This will be a partial answer, intended to supplement what Nicole wrote. I will focus primarily on the "how to toughen up" aspect of the question. My suggestions will apply both to men and women, although I acknowledge that this is an issue that may come up more frequently for women than men.
First, please report this student to your professor or your department -- otherwise, you'll be inadvertently training the student to behave disrespectfully to TAs.
As you gain experience as a TA, your self-confidence should grow, both in the academic (intellectual) realm and in behavior management. But how does one get from Point A (fear and uncertainty) to Point B (confident assertiveness)? The key is to allow your department to support you. Your department can't support you if you don't report incidents that make you feel uncomfortable.
See also https://academia.stackexchange.com/a/99629/32436.
For your peace of mind in the future:
Schedule your office hours at a time when your officemate will be in and out or you know there is plenty of traffic in your hallway.
Create at least one buddy relationship with a fellow TA, who is aware of your experience, and out of solidarity, would like to be in a relationship of mutual support re office hours.
If you are female: develop an awareness of what times of day are safer than others in your building and nearby streets; do not hesitate to call campus security for an escort while leaving your building at night, or to ask a fellow student to walk you to your car.
If English is not a language you're super comfortable in: improve your English, but in some fun, low-stress way, such as a workshop for international students, or a language pairing relationship, or a club.
If assertiveness is not your strong suit in general, ask at the university counseling center if they have any workshops or groups intended for this topic.
One fun way to build up self-confidence, that is often overlooked, is to work on one's physical fitness. You don't have to run a marathon to make small improvements. Just make sure the form of exercise you choose gives you pleasure -- perhaps you would like to go for a walk in an area dog park, if you like interacting with dogs. Perhaps you'd like to develop a hobby of getting to know all the parks in your area. Perhaps you'd like to join the Sierra Club or some other hiking club. Invite some fellow students to go bowling or play ping pong.

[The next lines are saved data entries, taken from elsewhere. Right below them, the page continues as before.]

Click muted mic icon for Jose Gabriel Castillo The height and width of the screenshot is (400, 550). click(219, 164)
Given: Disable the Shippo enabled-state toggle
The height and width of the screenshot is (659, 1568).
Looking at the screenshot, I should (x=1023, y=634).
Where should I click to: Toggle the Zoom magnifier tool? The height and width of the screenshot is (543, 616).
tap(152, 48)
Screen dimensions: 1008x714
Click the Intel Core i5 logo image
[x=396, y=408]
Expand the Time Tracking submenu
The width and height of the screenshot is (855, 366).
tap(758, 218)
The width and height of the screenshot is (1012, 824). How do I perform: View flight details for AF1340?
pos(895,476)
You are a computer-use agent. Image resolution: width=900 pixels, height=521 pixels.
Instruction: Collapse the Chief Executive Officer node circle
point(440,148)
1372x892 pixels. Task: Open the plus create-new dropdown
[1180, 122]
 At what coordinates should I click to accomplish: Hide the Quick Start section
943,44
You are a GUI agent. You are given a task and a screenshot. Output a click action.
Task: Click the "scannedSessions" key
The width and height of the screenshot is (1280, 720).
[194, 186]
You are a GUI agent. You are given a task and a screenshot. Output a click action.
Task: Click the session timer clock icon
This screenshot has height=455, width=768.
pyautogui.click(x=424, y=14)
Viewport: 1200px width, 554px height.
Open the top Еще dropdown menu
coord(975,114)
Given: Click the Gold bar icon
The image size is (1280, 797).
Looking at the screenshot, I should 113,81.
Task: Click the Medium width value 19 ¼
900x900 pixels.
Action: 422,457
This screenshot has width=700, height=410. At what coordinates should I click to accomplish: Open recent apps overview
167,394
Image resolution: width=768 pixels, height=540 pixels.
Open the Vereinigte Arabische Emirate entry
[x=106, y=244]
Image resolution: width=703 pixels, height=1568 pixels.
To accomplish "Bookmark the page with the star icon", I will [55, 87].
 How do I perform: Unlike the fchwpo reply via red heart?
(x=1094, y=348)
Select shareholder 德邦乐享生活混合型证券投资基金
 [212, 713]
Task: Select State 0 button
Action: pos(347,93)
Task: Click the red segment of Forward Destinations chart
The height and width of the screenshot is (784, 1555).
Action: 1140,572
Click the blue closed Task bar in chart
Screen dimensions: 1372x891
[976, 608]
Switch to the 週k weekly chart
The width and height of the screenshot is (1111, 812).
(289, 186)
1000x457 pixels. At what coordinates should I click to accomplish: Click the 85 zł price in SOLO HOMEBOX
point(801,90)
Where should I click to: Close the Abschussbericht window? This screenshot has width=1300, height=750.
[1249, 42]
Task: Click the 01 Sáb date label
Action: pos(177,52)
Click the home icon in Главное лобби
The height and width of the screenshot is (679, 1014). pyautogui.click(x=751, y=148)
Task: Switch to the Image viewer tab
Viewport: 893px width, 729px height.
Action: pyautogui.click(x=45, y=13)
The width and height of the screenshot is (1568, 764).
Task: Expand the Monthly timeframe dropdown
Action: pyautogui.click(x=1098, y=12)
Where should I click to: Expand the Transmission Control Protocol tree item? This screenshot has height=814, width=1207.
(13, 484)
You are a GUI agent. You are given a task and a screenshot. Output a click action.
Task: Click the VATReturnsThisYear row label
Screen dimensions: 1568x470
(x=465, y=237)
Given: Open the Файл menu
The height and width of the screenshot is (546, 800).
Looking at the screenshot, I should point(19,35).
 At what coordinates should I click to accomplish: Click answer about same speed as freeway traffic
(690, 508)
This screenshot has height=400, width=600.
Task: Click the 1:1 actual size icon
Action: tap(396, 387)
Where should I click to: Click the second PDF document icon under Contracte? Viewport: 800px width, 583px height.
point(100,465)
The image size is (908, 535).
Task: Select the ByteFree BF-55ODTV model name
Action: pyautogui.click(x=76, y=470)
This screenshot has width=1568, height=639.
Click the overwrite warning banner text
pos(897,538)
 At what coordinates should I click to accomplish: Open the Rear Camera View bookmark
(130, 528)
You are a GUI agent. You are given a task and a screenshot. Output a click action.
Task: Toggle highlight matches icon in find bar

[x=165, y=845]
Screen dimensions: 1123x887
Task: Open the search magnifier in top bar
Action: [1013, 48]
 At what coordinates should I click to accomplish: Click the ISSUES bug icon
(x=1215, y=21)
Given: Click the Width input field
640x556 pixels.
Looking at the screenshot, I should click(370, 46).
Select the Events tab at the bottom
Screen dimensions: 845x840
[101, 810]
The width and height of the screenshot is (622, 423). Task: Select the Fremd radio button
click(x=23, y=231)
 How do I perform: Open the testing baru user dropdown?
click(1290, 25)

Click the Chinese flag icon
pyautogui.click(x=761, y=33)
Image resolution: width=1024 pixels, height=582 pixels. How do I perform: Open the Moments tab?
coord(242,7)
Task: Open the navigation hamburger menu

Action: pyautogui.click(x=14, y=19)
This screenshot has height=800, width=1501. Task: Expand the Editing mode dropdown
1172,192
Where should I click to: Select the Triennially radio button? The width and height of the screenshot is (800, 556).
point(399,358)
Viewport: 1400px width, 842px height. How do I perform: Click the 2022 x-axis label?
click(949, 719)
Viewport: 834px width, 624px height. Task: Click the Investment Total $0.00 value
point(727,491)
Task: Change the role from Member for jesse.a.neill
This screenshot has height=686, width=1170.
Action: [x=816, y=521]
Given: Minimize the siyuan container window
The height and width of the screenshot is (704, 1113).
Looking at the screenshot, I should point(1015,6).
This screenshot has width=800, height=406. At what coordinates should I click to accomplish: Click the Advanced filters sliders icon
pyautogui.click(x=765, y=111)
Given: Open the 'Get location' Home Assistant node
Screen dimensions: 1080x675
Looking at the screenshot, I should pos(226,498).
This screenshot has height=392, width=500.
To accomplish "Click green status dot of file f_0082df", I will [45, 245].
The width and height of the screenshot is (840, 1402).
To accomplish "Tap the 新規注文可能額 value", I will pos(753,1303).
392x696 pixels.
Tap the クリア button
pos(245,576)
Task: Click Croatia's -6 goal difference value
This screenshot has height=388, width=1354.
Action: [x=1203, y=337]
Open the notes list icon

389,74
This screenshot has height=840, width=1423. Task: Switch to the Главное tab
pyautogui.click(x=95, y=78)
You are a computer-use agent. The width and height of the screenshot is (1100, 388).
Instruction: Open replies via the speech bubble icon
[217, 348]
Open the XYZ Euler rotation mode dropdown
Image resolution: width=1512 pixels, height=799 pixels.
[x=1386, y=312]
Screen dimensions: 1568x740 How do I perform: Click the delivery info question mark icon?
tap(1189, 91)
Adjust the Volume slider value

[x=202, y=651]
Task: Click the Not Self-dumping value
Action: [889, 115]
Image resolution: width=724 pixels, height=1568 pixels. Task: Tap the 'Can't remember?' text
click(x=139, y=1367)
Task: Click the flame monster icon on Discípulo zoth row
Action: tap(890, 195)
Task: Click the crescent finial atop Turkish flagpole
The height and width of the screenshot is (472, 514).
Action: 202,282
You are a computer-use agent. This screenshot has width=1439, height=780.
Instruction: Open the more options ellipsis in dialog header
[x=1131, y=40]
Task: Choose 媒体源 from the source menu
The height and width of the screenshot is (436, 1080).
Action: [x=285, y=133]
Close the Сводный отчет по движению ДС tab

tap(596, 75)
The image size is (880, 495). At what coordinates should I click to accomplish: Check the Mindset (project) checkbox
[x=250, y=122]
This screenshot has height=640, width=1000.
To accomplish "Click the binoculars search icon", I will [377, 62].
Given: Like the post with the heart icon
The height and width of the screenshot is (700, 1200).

Or just go for a twilight walk in a place where the bare tree branches make a beautiful tracery against the darkening sky.
Here is what Step One should be. Please disregard the Step One I wrote in a comment.
Step One: If you are ever in a situation on campus where you fear for your safety, immediately phone campus security and give your location. Use a calm voice but make sure your language clearly conveys the immediacy of the threat.
Note that it is often helpful, after conveying the necessary basic information to the dispatcher, to offer the phone to the hostile party. This can work wonders with defusing their anger.